Dissociation of Lung Function Changes with Humoral Immunity during Inhaled Human Insulin Therapy

Abstract

Inhaled human insulin (INH; Exubera [human insulin (recombinant DNA origin) Inhalation Powder]) causes small changes in pulmonary function and increases in insulin antibodies compared with subcutaneous (SC) insulin. To investigate the relationship between changes in pulmonary function and insulin antibodies and acute effects of INH on lung function. In a 24-wk multicenter study, 226 patients with type 1 diabetes were randomized to receive daily premeal INH or SC insulin for 12 wk (comparative phase), followed by SC insulin for 12 wk (washout phase). Spirometry tests were conducted and insulin antibody levels were measured throughout the study. Acute insulin-induced changes in lung function were calculated as the difference between FEV1 before, and 10 and 60 min after, insulin. There was a temporal dissociation between pulmonary function changes and insulin antibody generation.

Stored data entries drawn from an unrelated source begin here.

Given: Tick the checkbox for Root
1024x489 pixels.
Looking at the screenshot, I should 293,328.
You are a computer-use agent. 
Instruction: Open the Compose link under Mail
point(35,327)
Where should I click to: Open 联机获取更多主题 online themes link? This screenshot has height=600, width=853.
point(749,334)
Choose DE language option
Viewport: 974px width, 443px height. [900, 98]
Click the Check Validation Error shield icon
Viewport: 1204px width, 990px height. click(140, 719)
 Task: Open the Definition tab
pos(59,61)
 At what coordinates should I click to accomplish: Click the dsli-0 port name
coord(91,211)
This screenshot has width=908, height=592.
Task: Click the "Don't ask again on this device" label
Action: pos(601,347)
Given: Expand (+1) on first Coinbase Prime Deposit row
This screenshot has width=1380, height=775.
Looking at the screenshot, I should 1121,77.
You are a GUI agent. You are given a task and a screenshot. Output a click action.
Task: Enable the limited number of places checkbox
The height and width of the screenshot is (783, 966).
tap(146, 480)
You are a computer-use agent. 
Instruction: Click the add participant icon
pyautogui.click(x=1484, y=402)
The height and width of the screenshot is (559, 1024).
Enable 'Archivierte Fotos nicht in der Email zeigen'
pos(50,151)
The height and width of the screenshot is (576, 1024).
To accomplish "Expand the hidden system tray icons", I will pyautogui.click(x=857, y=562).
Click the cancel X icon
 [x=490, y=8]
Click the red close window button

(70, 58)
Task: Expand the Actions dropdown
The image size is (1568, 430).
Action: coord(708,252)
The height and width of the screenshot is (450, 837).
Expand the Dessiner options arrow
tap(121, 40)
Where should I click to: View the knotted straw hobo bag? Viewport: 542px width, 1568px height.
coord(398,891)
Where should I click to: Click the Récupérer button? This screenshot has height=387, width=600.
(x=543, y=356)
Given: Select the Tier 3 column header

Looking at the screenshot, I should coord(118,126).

Small treatment group differences in changes in FEV1 from baseline, favoring SC insulin, were fully manifest by 2 wk of INH therapy, did not increase during the remainder of the comparative phase, and resolved within 2 wk of INH discontinuation. By contrast, insulin antibody levels remained low for the first 2 wk with INH, increased during Weeks 2 to 12, and gradually declined during washout. There was no evidence of acute insulin-induced alterations in lung function 10 and 60 min postinhalation. The small lung function changes observed with INH therapy are not mediated by the humoral immune response, or associated with acute decrements in lung function immediately after insulin inhalation.